Visiting the Cathedral, it is possible to go on the roof where you have a overview of the city. It is also possible to visit the ruins of the Baptistery of San Giovanni alle Fonti (Baptistery of Sant’Ambrogio).
This church was built between 1466 and 1490 by Giuniforte Solari and later partly modified by Bramante who re-designed the apse, the Tribuna, the Cloister and the Old Sacristy. In the Refectory there is one of the most famous paintings of Leonardo da Vinci: the “Last Supper”. The works of the fresco started in 1495 and finished in 1498. Unfortunately it started to deteriorate only 20 years after completion, so it had four restorations: in 1908, 1924, 1953 (after the bombings of Second World War) and in 1977. Inside the church there is also the Crucifixion of Donato Montorfano (1495).

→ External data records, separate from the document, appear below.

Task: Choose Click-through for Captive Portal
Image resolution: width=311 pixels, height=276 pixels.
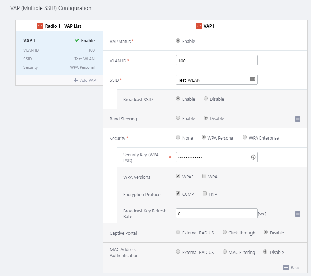Action: (225, 232)
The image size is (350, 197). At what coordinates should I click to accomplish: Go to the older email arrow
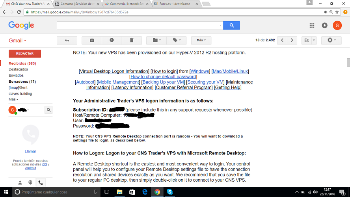292,40
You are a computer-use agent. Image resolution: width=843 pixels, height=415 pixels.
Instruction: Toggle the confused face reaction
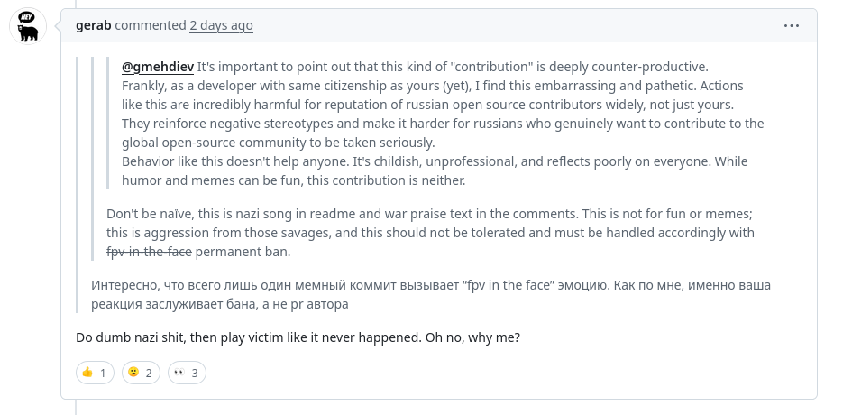click(x=141, y=373)
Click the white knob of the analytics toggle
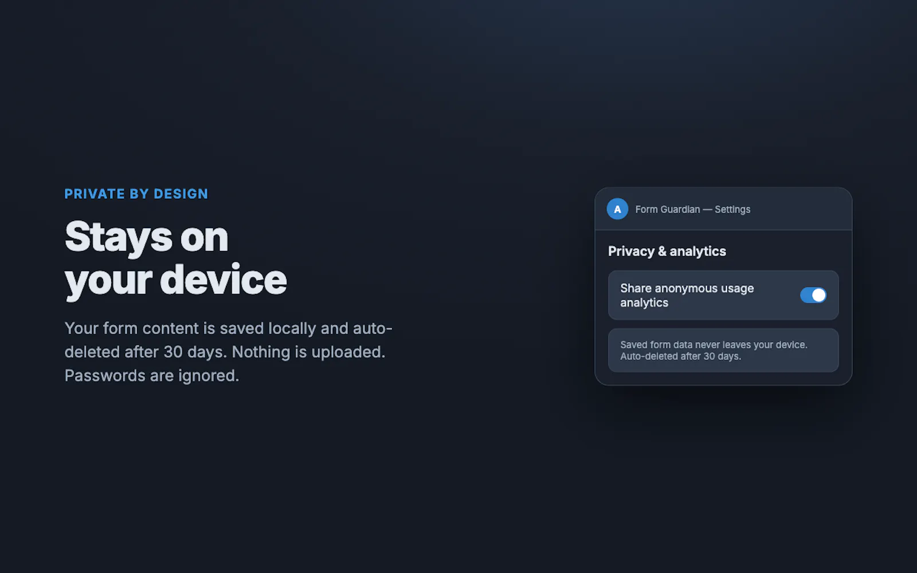 (819, 295)
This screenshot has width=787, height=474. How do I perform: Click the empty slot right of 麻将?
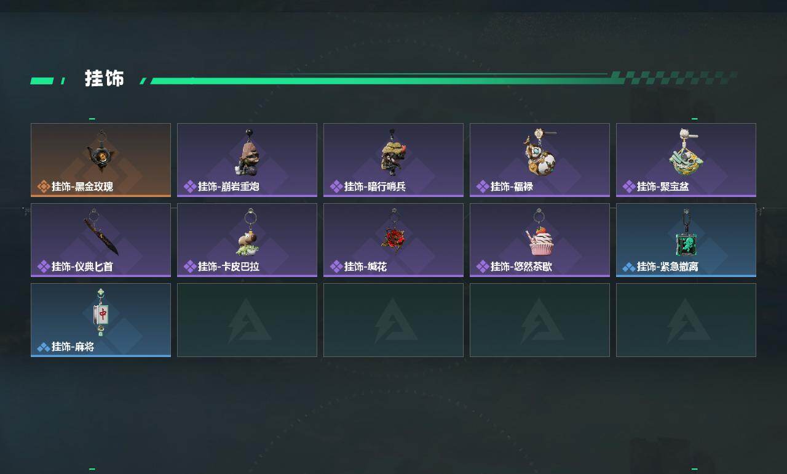[247, 320]
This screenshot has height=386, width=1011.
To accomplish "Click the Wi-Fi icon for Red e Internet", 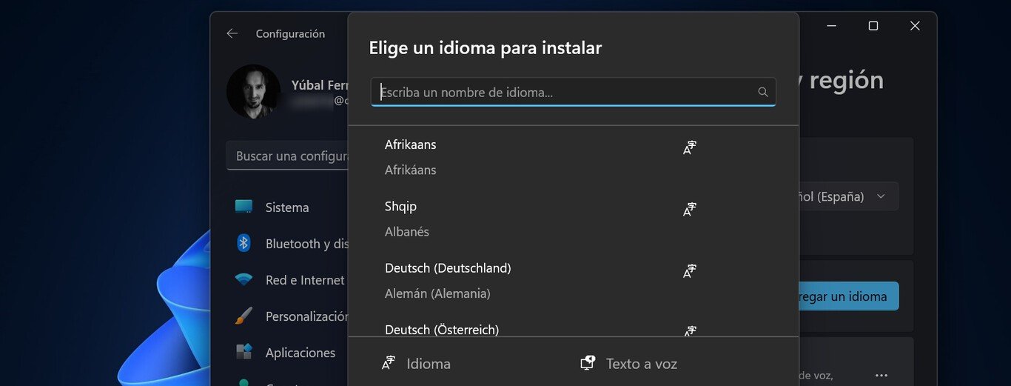I will [x=243, y=280].
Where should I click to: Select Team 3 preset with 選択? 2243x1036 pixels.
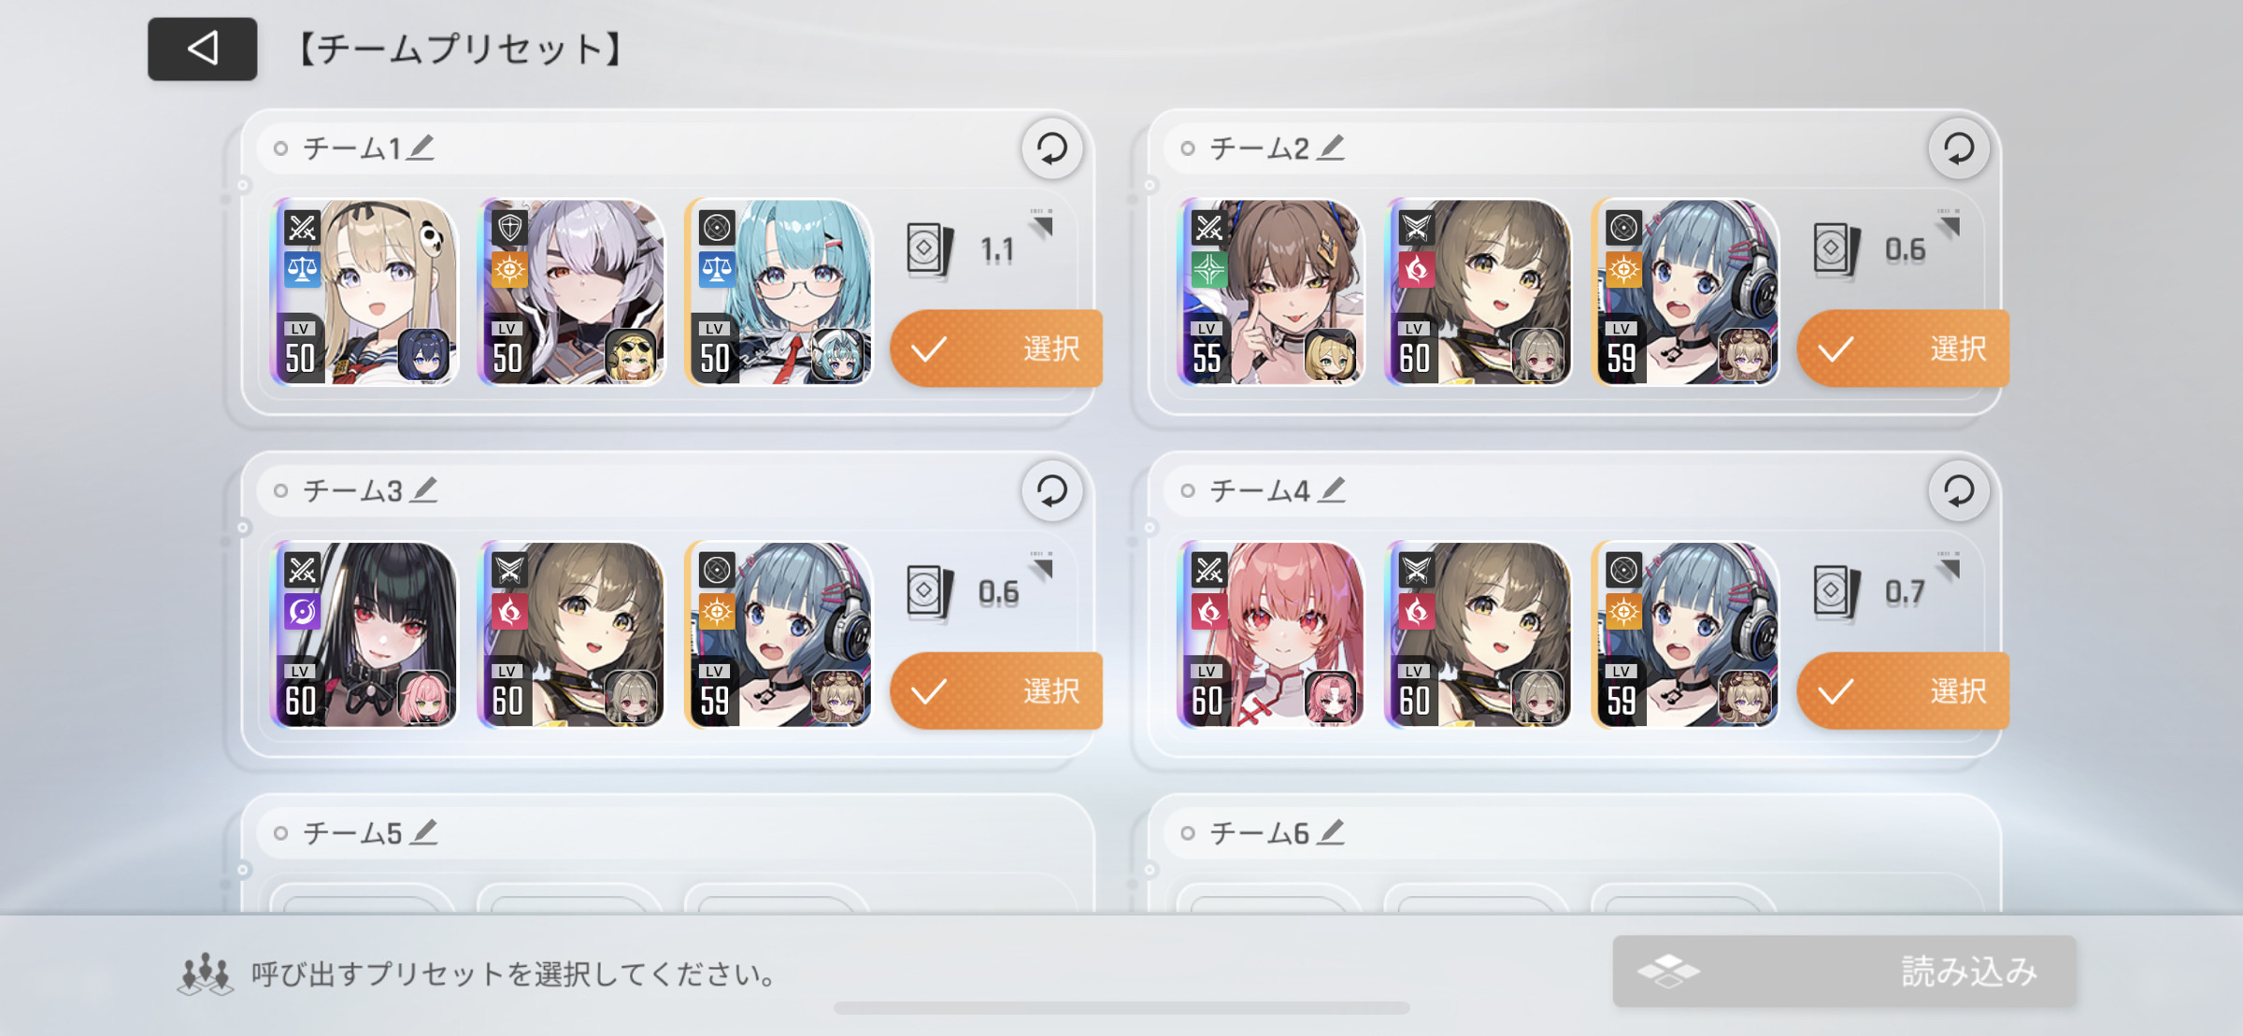(996, 690)
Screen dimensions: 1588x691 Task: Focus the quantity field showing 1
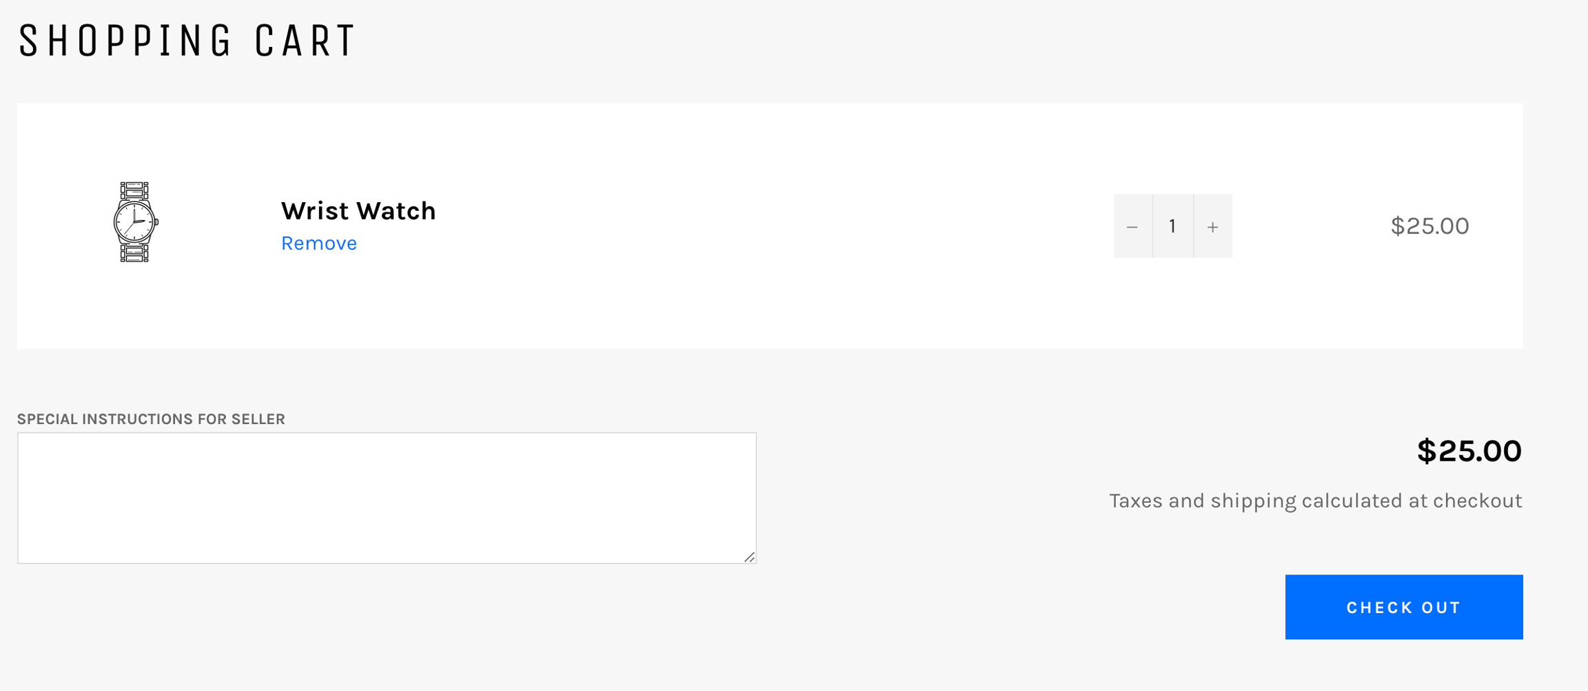click(x=1172, y=226)
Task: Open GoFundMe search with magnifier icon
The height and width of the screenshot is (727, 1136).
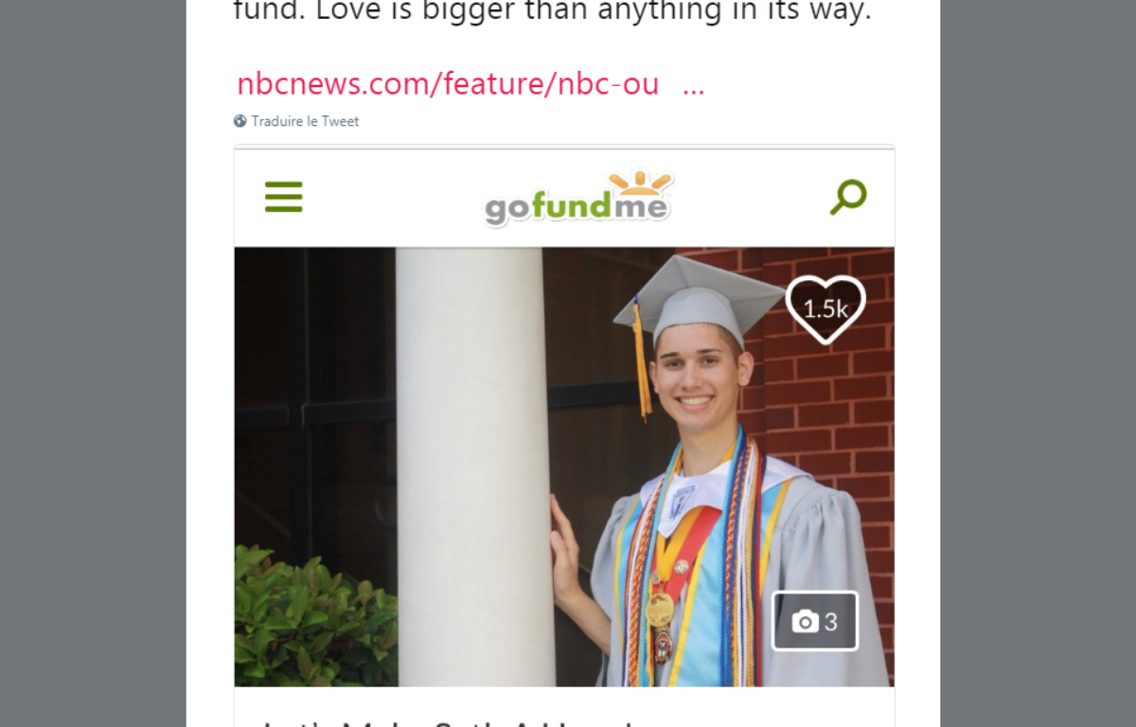Action: click(848, 197)
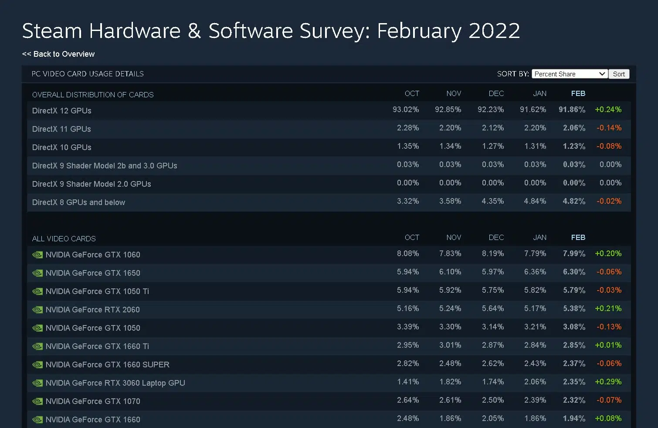
Task: Click the NVIDIA icon beside GeForce RTX 2060
Action: pyautogui.click(x=37, y=310)
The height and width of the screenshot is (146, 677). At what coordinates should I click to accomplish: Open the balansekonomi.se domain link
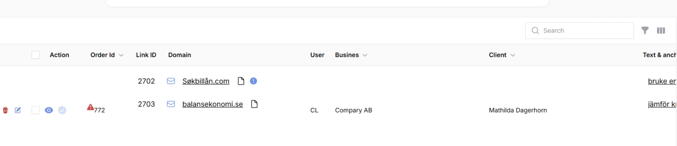tap(212, 104)
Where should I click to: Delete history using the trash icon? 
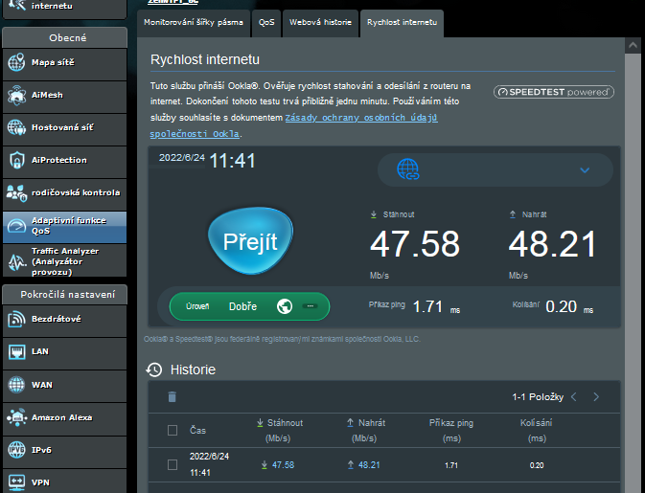click(173, 396)
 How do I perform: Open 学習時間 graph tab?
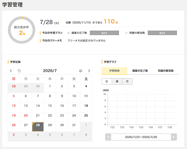(x=114, y=71)
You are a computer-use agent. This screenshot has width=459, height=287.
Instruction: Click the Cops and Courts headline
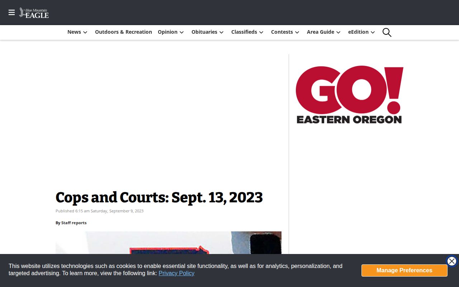pos(159,198)
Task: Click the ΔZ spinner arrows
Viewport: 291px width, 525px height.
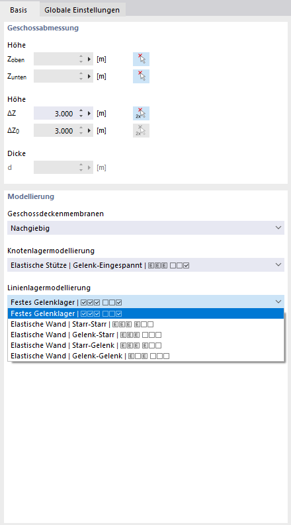Action: pos(81,114)
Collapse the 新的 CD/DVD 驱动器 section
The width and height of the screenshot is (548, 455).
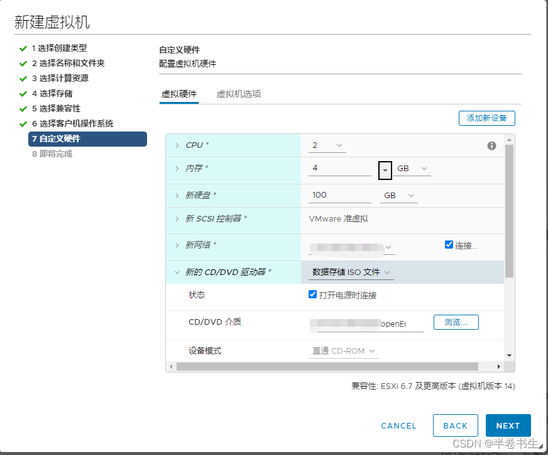(177, 272)
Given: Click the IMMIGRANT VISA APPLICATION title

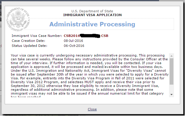Looking at the screenshot, I should coord(92,15).
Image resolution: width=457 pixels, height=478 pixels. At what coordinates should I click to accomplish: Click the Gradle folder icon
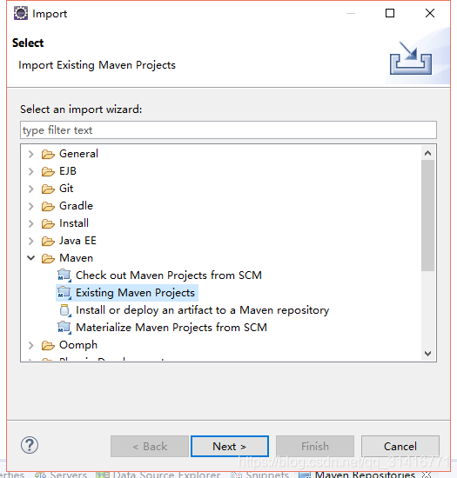[x=48, y=206]

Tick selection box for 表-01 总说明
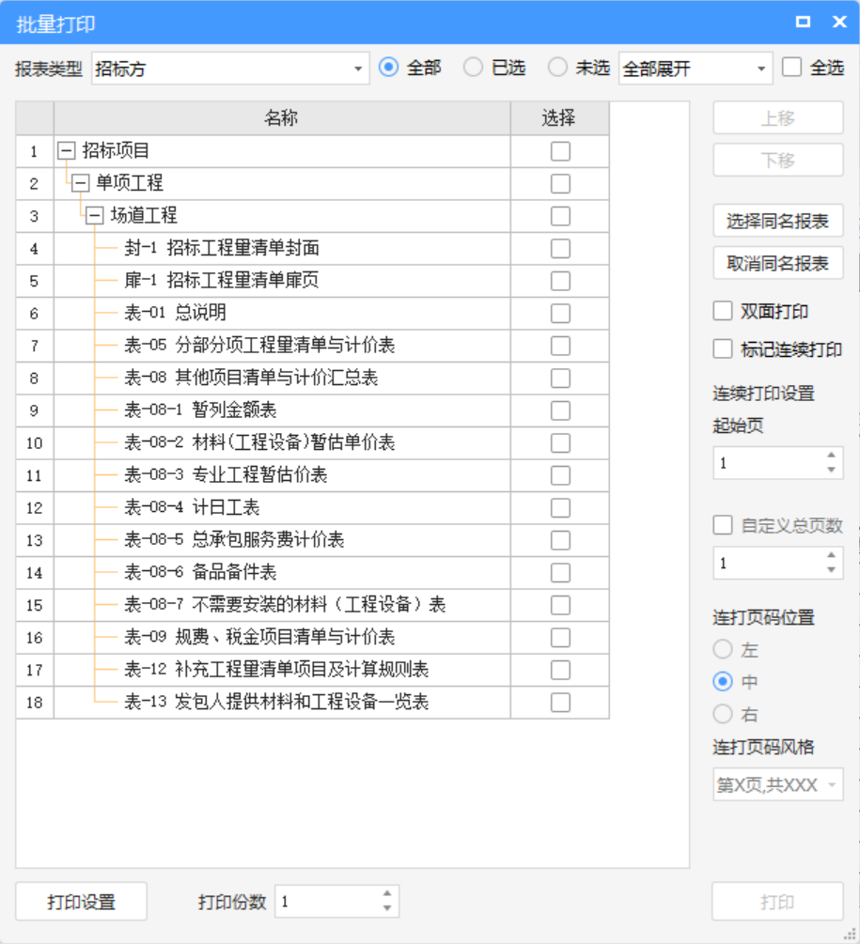pos(560,314)
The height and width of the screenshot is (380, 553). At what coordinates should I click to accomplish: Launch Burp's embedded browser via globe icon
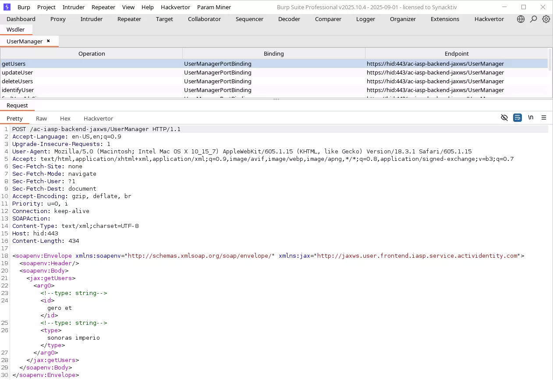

Address: Piazza Santa Maria delle Grazie, 2
Phone: 02 89421146
Visit Leonardo da Vinci's masterpiece, The Last Supper (Cenacolo Vinciano, in Italian). In the refectory of the 15th century Church of Santa Maria delle Grazie, is located Leonardo da Vinci's Last Supper, one of the greatest masterpieces in the history of art.
The Basilica of
San Lorenzo Maggiore
Situated in Corso di Porta Ticinese and fronted by 16 Corinthian Columns from a 3rd century Roman Temple and by a bronze copy of the statue of the Emperor Constantine, the Basilica is a great example of Roman and early-Christian architecture. It was built at the end of the IV century, but it has been a victim of many misfortunes, so it was restored in 1911, 1916 and in 1937/38 . The dome was built later, in 1619, and the façade is of the XIX century. In the chapels of Sant’Aquilino, Sant’Ippolito and San Sisto there are some Christian mosaics and various frescoes.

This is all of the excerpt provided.